**Exercise description:**
Among the entries below, find every line that contains the string "Viewport", then copy it.

Stored dataset items
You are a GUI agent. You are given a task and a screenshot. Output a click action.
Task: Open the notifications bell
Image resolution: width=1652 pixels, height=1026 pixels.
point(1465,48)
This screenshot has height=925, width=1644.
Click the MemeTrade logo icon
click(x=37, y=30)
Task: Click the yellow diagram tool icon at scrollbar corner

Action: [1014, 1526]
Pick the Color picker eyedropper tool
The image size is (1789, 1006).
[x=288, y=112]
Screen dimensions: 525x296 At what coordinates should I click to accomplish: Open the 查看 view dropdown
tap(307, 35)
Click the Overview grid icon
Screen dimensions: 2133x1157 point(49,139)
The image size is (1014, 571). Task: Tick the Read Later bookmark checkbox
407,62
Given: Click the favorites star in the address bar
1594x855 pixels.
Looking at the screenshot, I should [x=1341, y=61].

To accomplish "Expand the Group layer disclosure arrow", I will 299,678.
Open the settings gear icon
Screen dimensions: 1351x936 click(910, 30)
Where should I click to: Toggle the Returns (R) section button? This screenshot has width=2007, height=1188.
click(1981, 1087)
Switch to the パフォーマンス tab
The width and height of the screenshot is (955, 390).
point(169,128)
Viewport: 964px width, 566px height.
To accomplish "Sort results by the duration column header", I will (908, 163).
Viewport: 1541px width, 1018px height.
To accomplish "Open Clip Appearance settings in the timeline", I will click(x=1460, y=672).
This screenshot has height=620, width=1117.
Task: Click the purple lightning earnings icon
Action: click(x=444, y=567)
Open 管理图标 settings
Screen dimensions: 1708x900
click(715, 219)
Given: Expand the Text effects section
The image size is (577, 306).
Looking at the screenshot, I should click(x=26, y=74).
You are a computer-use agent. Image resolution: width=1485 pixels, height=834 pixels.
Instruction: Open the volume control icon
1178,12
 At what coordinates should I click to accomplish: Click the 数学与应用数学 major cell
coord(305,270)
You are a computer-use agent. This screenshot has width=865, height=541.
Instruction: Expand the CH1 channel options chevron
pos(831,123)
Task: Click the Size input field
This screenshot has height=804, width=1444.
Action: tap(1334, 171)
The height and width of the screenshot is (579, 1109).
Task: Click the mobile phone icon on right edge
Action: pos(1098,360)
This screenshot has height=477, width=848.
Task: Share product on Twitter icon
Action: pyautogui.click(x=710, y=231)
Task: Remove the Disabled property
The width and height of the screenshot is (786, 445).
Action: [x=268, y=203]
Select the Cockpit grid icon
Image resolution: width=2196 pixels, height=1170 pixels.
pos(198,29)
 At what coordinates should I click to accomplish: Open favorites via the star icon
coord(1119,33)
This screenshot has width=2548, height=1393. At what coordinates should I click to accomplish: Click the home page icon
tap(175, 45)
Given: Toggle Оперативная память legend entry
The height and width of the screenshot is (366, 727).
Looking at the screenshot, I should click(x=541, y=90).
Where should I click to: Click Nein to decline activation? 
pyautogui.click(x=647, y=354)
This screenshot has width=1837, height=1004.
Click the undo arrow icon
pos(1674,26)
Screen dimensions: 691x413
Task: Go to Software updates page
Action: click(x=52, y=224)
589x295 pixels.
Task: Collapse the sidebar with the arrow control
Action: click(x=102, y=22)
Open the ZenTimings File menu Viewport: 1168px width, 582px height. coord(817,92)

**Exercise result:**
Viewport: 964px width, 566px height.
Viewport: 1541px width, 1018px height.
Open the ZenTimings File menu Viewport: 1168px width, 582px height. coord(817,92)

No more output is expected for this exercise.